- **WHAT NEEDS TO BE DONE**:
Every line of the data needs to be returned exactly.

RECORDS FOR PROCESSING: Begin

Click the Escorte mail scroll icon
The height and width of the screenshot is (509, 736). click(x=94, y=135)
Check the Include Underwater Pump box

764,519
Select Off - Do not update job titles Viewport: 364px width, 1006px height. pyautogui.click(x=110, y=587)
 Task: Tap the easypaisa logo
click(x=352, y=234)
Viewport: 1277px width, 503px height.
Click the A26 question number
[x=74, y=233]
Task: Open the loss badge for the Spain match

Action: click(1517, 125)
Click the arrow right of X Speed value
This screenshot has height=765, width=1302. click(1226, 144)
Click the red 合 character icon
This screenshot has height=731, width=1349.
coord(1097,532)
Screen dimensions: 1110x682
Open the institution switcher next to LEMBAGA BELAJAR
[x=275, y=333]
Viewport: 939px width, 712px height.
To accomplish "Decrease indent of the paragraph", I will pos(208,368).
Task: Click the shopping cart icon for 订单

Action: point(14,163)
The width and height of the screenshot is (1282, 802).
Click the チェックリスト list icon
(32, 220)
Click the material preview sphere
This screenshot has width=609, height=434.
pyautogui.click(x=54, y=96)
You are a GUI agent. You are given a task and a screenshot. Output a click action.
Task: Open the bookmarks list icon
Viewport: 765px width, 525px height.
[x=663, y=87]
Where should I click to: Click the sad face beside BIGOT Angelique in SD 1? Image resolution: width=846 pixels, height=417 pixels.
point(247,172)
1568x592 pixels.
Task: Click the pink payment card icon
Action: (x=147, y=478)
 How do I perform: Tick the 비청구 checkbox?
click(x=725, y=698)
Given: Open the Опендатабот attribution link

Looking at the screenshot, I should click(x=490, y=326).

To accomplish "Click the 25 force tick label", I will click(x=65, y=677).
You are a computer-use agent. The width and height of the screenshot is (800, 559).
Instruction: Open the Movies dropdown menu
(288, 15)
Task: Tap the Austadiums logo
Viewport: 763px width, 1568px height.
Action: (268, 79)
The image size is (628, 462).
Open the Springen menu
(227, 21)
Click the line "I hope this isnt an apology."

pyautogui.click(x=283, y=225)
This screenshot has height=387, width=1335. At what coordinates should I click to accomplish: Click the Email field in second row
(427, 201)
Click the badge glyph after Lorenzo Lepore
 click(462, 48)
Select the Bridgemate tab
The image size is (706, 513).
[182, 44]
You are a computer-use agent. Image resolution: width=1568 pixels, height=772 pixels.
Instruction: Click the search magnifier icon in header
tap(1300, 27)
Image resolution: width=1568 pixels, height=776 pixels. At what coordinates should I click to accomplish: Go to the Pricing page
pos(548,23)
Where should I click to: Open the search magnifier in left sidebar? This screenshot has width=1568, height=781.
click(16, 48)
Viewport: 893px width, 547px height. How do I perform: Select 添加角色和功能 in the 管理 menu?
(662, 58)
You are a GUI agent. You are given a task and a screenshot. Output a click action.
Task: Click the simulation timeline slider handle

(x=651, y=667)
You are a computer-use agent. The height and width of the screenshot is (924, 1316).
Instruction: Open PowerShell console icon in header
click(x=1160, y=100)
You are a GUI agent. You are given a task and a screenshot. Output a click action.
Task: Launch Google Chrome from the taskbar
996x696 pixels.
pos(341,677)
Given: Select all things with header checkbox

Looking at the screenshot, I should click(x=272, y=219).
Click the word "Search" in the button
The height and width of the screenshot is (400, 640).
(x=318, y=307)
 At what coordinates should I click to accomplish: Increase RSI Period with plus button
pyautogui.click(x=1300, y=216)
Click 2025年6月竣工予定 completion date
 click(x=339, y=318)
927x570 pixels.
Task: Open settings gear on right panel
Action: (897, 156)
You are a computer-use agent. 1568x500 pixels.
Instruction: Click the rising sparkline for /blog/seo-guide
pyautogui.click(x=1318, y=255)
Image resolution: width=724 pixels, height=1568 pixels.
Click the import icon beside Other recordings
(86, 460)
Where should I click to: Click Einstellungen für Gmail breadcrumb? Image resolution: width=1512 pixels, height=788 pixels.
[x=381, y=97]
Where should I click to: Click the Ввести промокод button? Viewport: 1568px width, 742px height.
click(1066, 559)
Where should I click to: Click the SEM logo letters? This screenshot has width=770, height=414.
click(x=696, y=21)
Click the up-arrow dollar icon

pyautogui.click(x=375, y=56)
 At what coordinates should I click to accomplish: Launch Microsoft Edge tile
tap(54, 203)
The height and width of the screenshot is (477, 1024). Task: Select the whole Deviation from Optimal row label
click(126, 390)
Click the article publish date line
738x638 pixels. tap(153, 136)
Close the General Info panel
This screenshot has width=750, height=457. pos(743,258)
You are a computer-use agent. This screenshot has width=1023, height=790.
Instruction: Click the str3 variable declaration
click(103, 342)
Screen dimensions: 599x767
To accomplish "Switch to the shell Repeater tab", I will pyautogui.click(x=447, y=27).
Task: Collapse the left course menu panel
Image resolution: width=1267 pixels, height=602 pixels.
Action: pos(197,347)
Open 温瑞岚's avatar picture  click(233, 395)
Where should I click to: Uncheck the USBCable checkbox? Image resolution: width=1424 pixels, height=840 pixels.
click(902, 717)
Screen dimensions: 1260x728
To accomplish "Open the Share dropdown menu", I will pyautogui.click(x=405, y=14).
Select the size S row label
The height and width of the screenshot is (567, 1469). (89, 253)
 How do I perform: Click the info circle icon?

RECORDS FOR PROCESSING: End

- **ANSWER TO THIS PROBLEM**:
Click the Escorte mail scroll icon
The height and width of the screenshot is (509, 736). click(x=94, y=135)
Check the Include Underwater Pump box

764,519
Select Off - Do not update job titles Viewport: 364px width, 1006px height. pyautogui.click(x=110, y=587)
 Task: Tap the easypaisa logo
click(x=352, y=234)
Viewport: 1277px width, 503px height.
Click the A26 question number
[x=74, y=233]
Task: Open the loss badge for the Spain match

Action: click(1517, 125)
Click the arrow right of X Speed value
This screenshot has height=765, width=1302. click(1226, 144)
Click the red 合 character icon
This screenshot has height=731, width=1349.
coord(1097,532)
Screen dimensions: 1110x682
Open the institution switcher next to LEMBAGA BELAJAR
[x=275, y=333]
Viewport: 939px width, 712px height.
To accomplish "Decrease indent of the paragraph", I will pos(208,368).
Task: Click the shopping cart icon for 订单

Action: point(14,163)
The width and height of the screenshot is (1282, 802).
Click the チェックリスト list icon
(32, 220)
Click the material preview sphere
This screenshot has width=609, height=434.
pyautogui.click(x=54, y=96)
You are a GUI agent. You are given a task and a screenshot. Output a click action.
Task: Open the bookmarks list icon
Viewport: 765px width, 525px height.
[x=663, y=87]
Where should I click to: Click the sad face beside BIGOT Angelique in SD 1? Image resolution: width=846 pixels, height=417 pixels.
point(247,172)
1568x592 pixels.
Task: Click the pink payment card icon
Action: (x=147, y=478)
 How do I perform: Tick the 비청구 checkbox?
click(x=725, y=698)
Given: Open the Опендатабот attribution link

Looking at the screenshot, I should click(x=490, y=326).

To accomplish "Click the 25 force tick label", I will click(x=65, y=677).
You are a computer-use agent. The width and height of the screenshot is (800, 559).
Instruction: Open the Movies dropdown menu
(288, 15)
Task: Tap the Austadiums logo
Viewport: 763px width, 1568px height.
Action: (268, 79)
The image size is (628, 462).
Open the Springen menu
(227, 21)
Click the line "I hope this isnt an apology."

pyautogui.click(x=283, y=225)
This screenshot has height=387, width=1335. At what coordinates should I click to accomplish: Click the Email field in second row
(427, 201)
Click the badge glyph after Lorenzo Lepore
 click(462, 48)
Select the Bridgemate tab
The image size is (706, 513).
[182, 44]
You are a computer-use agent. Image resolution: width=1568 pixels, height=772 pixels.
Instruction: Click the search magnifier icon in header
tap(1300, 27)
Image resolution: width=1568 pixels, height=776 pixels. At what coordinates should I click to accomplish: Go to the Pricing page
pos(548,23)
Where should I click to: Open the search magnifier in left sidebar? This screenshot has width=1568, height=781.
click(16, 48)
Viewport: 893px width, 547px height. How do I perform: Select 添加角色和功能 in the 管理 menu?
(662, 58)
You are a GUI agent. You are given a task and a screenshot. Output a click action.
Task: Click the simulation timeline slider handle

(x=651, y=667)
You are a computer-use agent. The height and width of the screenshot is (924, 1316).
Instruction: Open PowerShell console icon in header
click(x=1160, y=100)
You are a GUI agent. You are given a task and a screenshot. Output a click action.
Task: Launch Google Chrome from the taskbar
996x696 pixels.
pos(341,677)
Given: Select all things with header checkbox

Looking at the screenshot, I should click(x=272, y=219).
Click the word "Search" in the button
The height and width of the screenshot is (400, 640).
(x=318, y=307)
 At what coordinates should I click to accomplish: Increase RSI Period with plus button
pyautogui.click(x=1300, y=216)
Click 2025年6月竣工予定 completion date
 click(x=339, y=318)
927x570 pixels.
Task: Open settings gear on right panel
Action: (897, 156)
You are a computer-use agent. 1568x500 pixels.
Instruction: Click the rising sparkline for /blog/seo-guide
pyautogui.click(x=1318, y=255)
Image resolution: width=724 pixels, height=1568 pixels.
Click the import icon beside Other recordings
(86, 460)
Where should I click to: Click Einstellungen für Gmail breadcrumb? Image resolution: width=1512 pixels, height=788 pixels.
[x=381, y=97]
Where should I click to: Click the Ввести промокод button? Viewport: 1568px width, 742px height.
click(1066, 559)
Where should I click to: Click the SEM logo letters? This screenshot has width=770, height=414.
click(x=696, y=21)
Click the up-arrow dollar icon

pyautogui.click(x=375, y=56)
 At what coordinates should I click to accomplish: Launch Microsoft Edge tile
tap(54, 203)
The height and width of the screenshot is (477, 1024). Task: Select the whole Deviation from Optimal row label
click(126, 390)
Click the article publish date line
738x638 pixels. tap(153, 136)
Close the General Info panel
This screenshot has width=750, height=457. pos(743,258)
You are a computer-use agent. This screenshot has width=1023, height=790.
Instruction: Click the str3 variable declaration
click(103, 342)
Screen dimensions: 599x767
To accomplish "Switch to the shell Repeater tab", I will pyautogui.click(x=447, y=27).
Task: Collapse the left course menu panel
Image resolution: width=1267 pixels, height=602 pixels.
Action: pos(197,347)
Open 温瑞岚's avatar picture  click(233, 395)
Where should I click to: Uncheck the USBCable checkbox? Image resolution: width=1424 pixels, height=840 pixels.
click(902, 717)
Screen dimensions: 1260x728
To accomplish "Open the Share dropdown menu", I will pyautogui.click(x=405, y=14).
Select the size S row label
The height and width of the screenshot is (567, 1469). (89, 253)
 How do I perform: Click the info circle icon?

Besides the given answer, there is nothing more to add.